Ähnliche Fragen wirft auch der räumliche Zuschnitt auf. So wird nicht hinreichend klar, warum es sich lohnt, die Schweiz und die Bundesrepublik gemeinsam zu untersuchen. An vielen Stellen wirken beide Kontexte beinahe austauschbar, und man könnte fragen, ob sich überhaupt wichtige Unterschiede zwischen ihnen feststellen lassen. Die Konstellation der beiden deutschen Staaten, die auf einen wichtigen Unterschied hinweisen könnte, wird lediglich angeschnitten und taucht im Anhang in Form einer Fotoserie zu PalästinenserInnen in der DDR von Mahmoud Dabdoub aus den 1980er-Jahren auf. Auch andere räumliche Begriffe wirken unscharf. Ob es sich beispielsweise bei „westeuropäisch-nordatlantische[n] Diskursen“ (S. 75), der „europäischen Öffentlichkeit“ (S. 123) und der „westlichen Öffentlichkeit“ (S. 154) um das gleiche Phänomen handelt – und welche räumlichen Zuschreibungen hinter diesen Begriffen stecken –, bleibt offen. Dass Unterschiede wichtig sind, zeigt etwa das Argument, dass eine „europäisch-nordatlantische Historiographie“ palästinensische Geschichte ausgegrenzt habe (S. 230). Gerade für die USA ist diese Aussage indes wenig überzeugend.

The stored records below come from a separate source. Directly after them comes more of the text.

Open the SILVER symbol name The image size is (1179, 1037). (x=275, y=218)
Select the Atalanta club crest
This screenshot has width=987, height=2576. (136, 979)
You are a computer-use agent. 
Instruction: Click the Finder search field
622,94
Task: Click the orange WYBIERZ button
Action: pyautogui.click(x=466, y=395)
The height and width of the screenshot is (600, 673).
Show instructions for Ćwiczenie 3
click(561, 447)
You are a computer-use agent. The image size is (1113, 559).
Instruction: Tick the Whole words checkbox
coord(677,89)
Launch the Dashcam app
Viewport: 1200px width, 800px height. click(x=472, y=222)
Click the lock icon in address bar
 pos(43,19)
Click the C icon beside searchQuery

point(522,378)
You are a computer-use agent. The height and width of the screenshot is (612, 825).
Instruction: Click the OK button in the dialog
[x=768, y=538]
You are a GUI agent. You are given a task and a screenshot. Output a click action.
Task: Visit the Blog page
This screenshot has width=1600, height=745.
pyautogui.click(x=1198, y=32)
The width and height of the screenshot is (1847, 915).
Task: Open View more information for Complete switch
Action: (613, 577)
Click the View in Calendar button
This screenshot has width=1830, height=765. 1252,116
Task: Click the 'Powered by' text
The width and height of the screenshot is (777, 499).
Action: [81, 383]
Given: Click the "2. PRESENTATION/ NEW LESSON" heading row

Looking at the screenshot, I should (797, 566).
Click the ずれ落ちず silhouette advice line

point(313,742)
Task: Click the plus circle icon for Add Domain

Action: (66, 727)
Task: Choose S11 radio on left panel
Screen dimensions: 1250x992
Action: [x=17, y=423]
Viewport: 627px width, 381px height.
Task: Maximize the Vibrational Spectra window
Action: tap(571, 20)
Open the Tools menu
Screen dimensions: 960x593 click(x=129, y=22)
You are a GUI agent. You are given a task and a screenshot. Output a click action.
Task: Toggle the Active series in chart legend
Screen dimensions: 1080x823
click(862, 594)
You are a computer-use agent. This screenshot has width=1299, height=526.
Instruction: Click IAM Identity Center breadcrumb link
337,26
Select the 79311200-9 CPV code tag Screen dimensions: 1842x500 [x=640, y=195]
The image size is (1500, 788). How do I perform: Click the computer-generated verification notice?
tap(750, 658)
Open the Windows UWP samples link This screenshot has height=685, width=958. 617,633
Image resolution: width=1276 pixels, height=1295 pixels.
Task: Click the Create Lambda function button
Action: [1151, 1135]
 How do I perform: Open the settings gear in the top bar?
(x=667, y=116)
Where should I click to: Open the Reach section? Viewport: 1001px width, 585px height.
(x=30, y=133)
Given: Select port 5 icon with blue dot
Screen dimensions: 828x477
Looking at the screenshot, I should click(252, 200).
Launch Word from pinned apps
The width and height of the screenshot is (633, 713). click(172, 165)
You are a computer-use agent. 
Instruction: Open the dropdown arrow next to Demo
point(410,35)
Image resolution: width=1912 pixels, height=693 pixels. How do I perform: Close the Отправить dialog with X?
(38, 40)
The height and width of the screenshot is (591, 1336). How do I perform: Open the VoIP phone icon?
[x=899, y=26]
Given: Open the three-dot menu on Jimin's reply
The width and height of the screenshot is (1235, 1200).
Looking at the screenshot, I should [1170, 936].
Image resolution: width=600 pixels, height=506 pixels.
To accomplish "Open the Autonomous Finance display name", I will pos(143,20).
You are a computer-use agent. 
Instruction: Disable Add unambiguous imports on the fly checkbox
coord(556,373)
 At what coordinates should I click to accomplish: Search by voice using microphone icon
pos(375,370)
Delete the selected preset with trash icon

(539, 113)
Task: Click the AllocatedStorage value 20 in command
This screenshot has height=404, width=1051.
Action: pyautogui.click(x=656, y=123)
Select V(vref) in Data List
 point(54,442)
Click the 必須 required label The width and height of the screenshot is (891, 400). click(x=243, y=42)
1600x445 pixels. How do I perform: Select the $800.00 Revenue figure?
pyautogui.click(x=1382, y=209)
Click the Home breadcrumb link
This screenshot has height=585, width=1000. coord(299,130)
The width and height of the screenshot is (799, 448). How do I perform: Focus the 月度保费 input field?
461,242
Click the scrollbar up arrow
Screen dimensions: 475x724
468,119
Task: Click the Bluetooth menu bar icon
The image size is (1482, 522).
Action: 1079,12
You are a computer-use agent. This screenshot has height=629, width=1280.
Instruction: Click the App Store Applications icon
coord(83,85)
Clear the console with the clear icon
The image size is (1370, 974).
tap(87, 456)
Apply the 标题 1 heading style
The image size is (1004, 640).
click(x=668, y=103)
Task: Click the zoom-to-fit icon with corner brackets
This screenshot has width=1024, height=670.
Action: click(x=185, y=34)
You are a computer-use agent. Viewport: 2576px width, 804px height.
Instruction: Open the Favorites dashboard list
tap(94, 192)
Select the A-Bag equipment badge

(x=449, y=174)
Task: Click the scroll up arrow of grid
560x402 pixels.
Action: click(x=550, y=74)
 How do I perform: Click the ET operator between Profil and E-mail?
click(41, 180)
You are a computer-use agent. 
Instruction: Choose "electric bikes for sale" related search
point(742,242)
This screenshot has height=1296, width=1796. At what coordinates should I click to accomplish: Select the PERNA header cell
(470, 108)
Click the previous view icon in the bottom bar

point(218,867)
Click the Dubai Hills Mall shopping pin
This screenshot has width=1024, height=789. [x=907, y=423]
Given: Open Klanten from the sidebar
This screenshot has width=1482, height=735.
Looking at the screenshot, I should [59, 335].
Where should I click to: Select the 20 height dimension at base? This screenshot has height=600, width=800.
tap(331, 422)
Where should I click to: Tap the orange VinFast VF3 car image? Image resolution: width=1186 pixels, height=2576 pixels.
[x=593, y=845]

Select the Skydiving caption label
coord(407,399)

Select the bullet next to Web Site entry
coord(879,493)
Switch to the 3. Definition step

Hier erscheint etwa seit 1971 das „Journal of Palestine Studies“, und ein Verlag wie Stanford University Press hat zahlreiche Studien zur palästinensischen Geschichte veröffentlicht.3

Nicht zuletzt sind einige der im Buch verwendeten Begriffe äußerst umstritten. Die Sprache von „Siedlerkolonialismus“ und „Apartheid“ mit Bezug auf Israel und Palästina hat in jüngster Zeit zu großen Kontroversen geführt. El Bulbeisi argumentiert, dass eben jene Begriffe für die politische Mobilisierung der zweiten Generation der palästinensischen Diaspora zentral seien. Damit macht sie auch deutlich, dass im Streit um diese Begriffe palästinensische Stimmen in die Diskussion einbezogen werden sollten. Es ist eines der Verdienste von Sarah El Bulbeisis Buch, solchen Stimmen Gehör zu verschaffen.

Anmerkungen:
1 Dima Abdulrahim, From Lebanon to West Berlin. The Ethnography of the Tal Al Za‘tar Palestinian Refugee Camp, Dissertation University of Exeter 1990. Siehe auch Ralf Ghadban, Die Libanon-Flüchtlinge in Berlin. Zur Integration ethnischer Minderheiten, Berlin 2000, 2. Aufl. 2008.
2 Vgl. Yeshayahu A. Jelinek, Deutschland und Israel 1945–1965. Ein neurotisches Verhältnis, München 2004, S. 56–64, S. 242–250.
3 Vgl. z.B. Maha Nassar, Brothers Apart. Palestinian Citizens of Israel and the Arab World, Stanford 2017; Sherene Seikaly, Men of Capital. Scarcity and Economy in Mandate Palestine, Stanford 2016; Ilana Feldman, Police Encounters. Security and Surveillance in Gaza under Egyptian Rule, Stanford 2015.